At the start of Tucker’s blandly titled but brilliantly executed debut, British Prime Minister James Moore goes missing while horseback riding. He’d entered office on a wave of popularity, but parliamentary frustrations caused the public to nickname him Dismal Jimmy, “a political disaster, stumbling from one crisis to another, while his government scrambled to complete its first full term in office.” Scotland Yard naturally treats his disappearance as a potential kidnapping and calls in Dr. Hanson Shaw, one of their former investigators. He’d left their ranks for the private sector after resolving several investigations with uncanny speed and skill. Unbeknownst to his former colleagues, Hanson used to have preternatural insights (“spontaneous spells of contemplative abstraction”) during his migraine attacks, and this new crisis has reawakened his weird abilities: “Visions were once again invading his mind, breathing life into a subconscious inner awareness he thought was lost forever.” Shaw teams up with Cate Brocklehurst, a research associate of his old mentor, former Oxford don Winston Elliott, and they begin sifting through clues involving a medieval secret society called the Lions of Jerusalem. Their investigation eventually leads them to sinister billionaire (and eminently hissable villain) Edward Cheyne, who intones such Bond-villain lines as “Change is coming.” It turns out that he’s funding a clandestine terrorist agenda that reaches far beyond the kidnapping of one British head of state.
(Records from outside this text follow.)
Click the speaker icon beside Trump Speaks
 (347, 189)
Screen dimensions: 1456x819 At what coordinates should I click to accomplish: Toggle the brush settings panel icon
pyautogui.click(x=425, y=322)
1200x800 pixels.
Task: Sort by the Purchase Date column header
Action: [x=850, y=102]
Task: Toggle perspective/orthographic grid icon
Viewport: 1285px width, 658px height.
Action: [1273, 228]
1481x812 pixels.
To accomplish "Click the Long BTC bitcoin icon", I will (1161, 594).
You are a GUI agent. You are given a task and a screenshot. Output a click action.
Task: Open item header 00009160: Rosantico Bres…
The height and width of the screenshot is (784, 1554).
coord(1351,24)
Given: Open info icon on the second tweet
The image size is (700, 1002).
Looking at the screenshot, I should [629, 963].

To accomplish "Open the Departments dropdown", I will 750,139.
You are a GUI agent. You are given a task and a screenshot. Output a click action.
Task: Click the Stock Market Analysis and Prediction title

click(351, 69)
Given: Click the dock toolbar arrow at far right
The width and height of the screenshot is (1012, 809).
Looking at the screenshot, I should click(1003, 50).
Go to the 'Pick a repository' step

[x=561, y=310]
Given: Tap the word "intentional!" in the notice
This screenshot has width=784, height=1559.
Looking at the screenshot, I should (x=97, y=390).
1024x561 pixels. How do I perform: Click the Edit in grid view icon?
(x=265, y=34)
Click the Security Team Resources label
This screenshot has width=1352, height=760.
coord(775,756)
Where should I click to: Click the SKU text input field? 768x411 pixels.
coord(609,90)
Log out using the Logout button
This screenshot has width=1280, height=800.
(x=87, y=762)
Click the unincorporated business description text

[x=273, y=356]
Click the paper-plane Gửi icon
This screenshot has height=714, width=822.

With an amazingly assured narrative style, Tucker takes readers from the machinations of his nefarious, multicultural bad guys to the dogged sleuthing of Shaw and his allies, punctuated by vivid descriptions of Shaw’s painful attacks and incredible deductive visions. Before long, the plot expands to a global scale involving the Syrians, the Americans, and al-Qaida and half a dozen other volatile groups. Tucker handles it all with extremely lively pacing and frequent glints of Shaw’s wry outlook on life. As long as this book is, readers will likely wish it were longer.
A truly impressive thriller debut in the vein of Dan Brown’s The Da Vinci Code.